— Provided data —
[Start of Attachment]

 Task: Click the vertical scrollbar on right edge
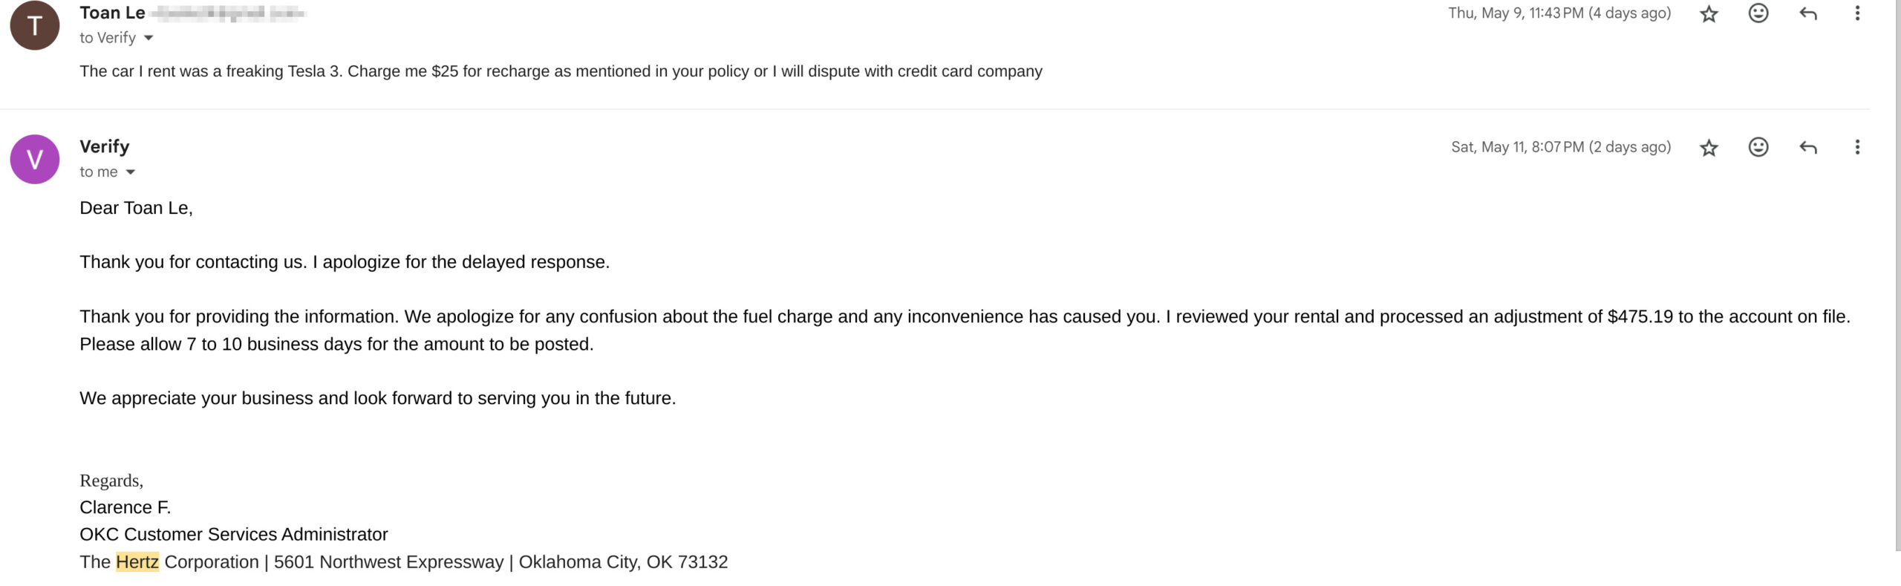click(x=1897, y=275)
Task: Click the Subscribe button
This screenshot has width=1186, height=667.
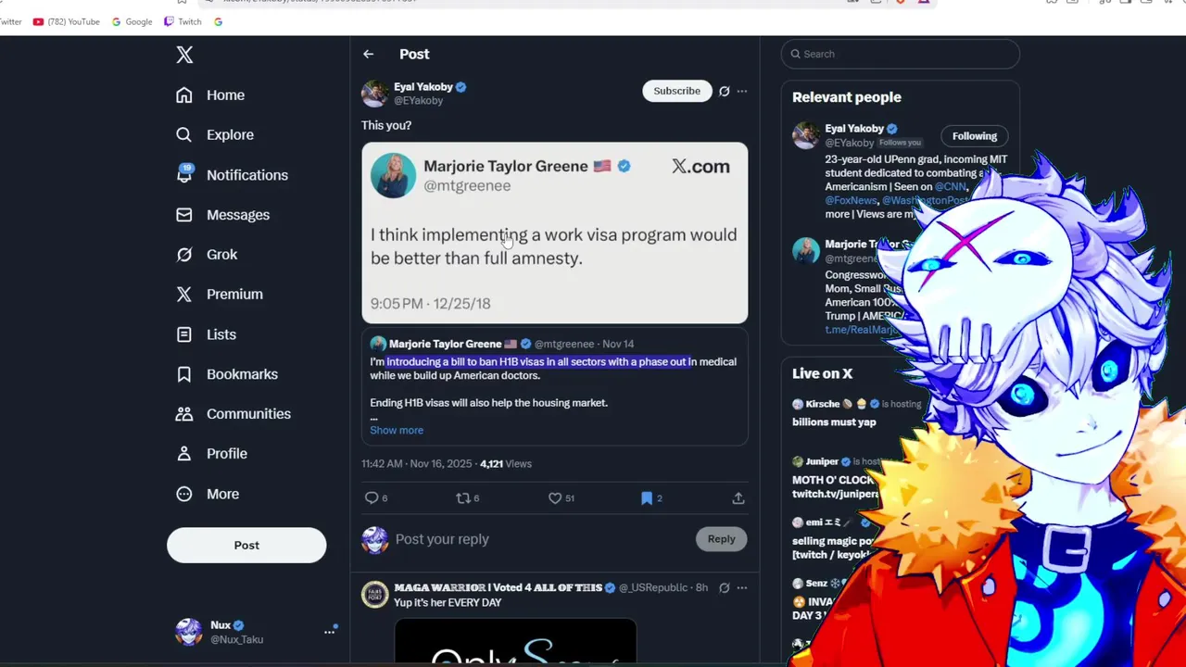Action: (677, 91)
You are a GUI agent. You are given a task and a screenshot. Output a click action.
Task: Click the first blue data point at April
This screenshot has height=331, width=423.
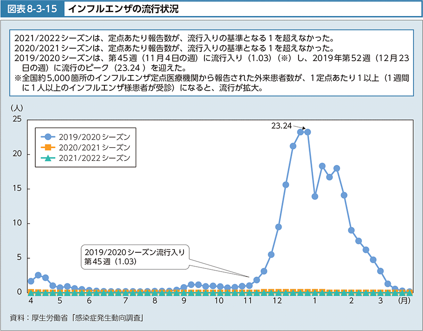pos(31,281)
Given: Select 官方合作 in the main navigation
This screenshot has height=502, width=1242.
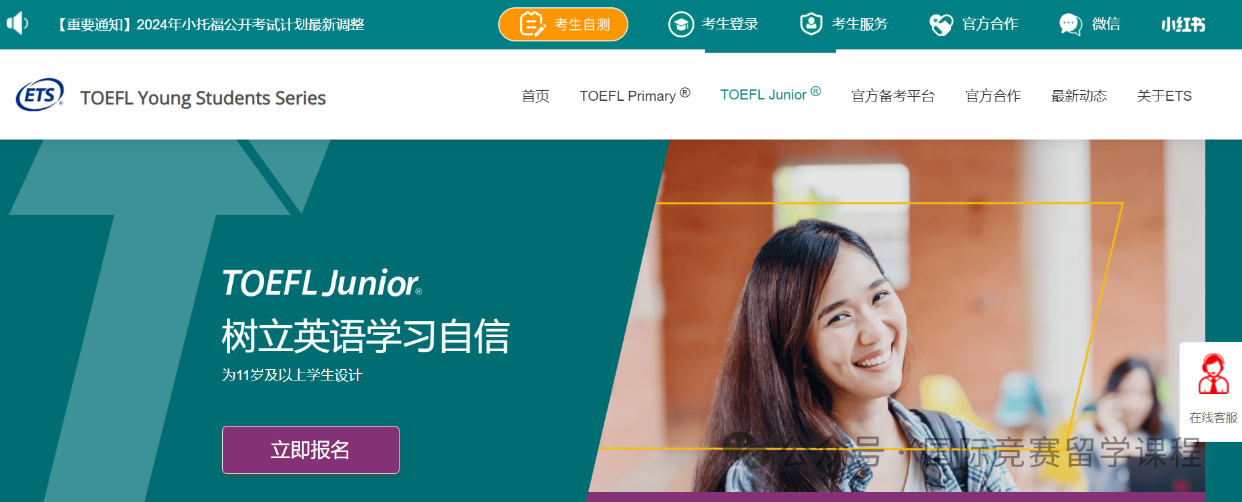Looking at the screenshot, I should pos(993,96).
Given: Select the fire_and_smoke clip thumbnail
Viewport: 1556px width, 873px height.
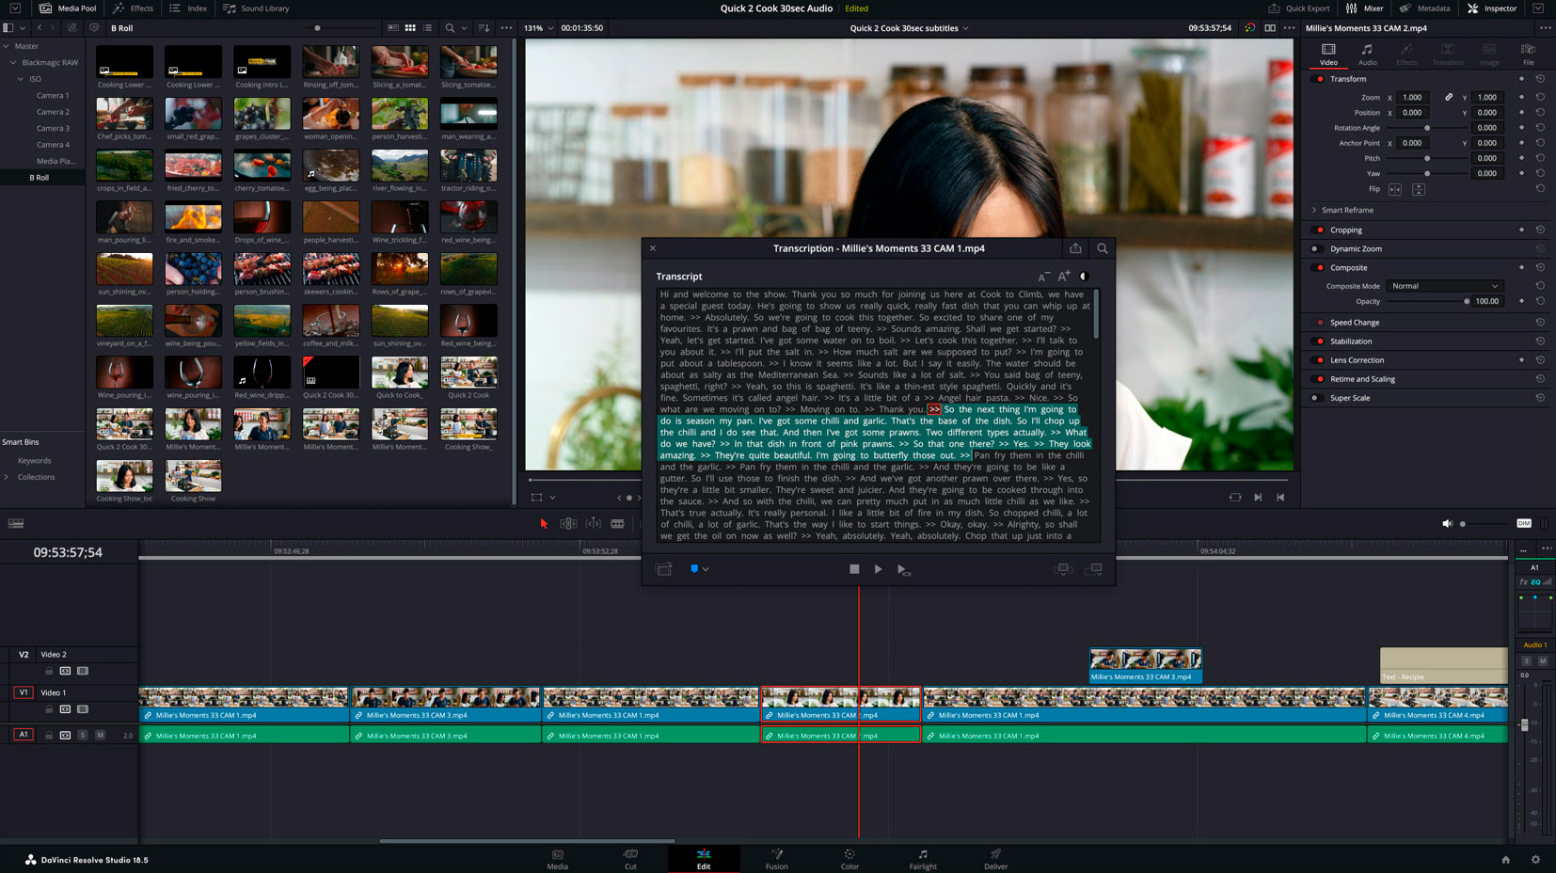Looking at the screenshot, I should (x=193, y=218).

[End of Attachment]

— Task item —
If a line falls between the one containing "This screenshot has height=502, width=1242." and the last line of the entries above, both included, reproduce it exactly; leave the pictures out.

— Result of this task —
This screenshot has height=502, width=1242.
Looking at the screenshot, I should pos(993,96).
Given: Select the fire_and_smoke clip thumbnail
Viewport: 1556px width, 873px height.
Looking at the screenshot, I should (x=193, y=218).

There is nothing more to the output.